Industry collaborations already underway include work with Drone America, Insitu, Flirtey and GloCal Venture Capital.

Applications of autonomous systems encompass a wide range of civilian and commercial areas, including advanced manufacturing, industrial robots, search and rescue, land management, and storm monitoring, to name a few.
Researchers within the College of Engineering are applying expertise in fields such as command and control, communications, and human factors to develop autonomous systems that can be deployed in diverse indoor and outdoor environments. Collaborations with researchers in other Colleges, including Liberal Arts and Science, are underway to test how these autonomous systems can contribute to existing research programs in areas such as environmental monitoring or public policy.

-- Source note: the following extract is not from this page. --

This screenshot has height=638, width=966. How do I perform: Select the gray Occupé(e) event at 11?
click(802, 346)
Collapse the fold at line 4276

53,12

While the University's research expertise plays a critical role in the Center's ability to develop new technologies, NAASIC's success will be judged on measures related to economic development, including new patents, grant activity and start-up companies.

To spur innovation, NAASIC will offer competitive kick-start funding for teams that partner researchers with industry representatives to develop technologies that can be brought to market. An entrepreneur-in-residence will be housed at the Center to provide consulting and mentoring on how to develop marketable concepts.

Early estimates of NAASIC's economic potential are impressive. Projections suggest that by its third year of operation, the Center could have an impact of nearly $15 million, including the creation of 120 jobs.

To support its innovation efforts, the College launched a new minor program in unmanned autonomous systems in January 2014. The program combines courses in computer science and engineering, electrical engineering and mechanical engineering to offer students skills in this emerging field.

"The opportunities this program brings to student education and competitiveness are exciting," Maragakis said. "This program will be instrumental in enhancing the state's ability to increase its workforce in an area that has been strategically identified as one of its economic development priorities."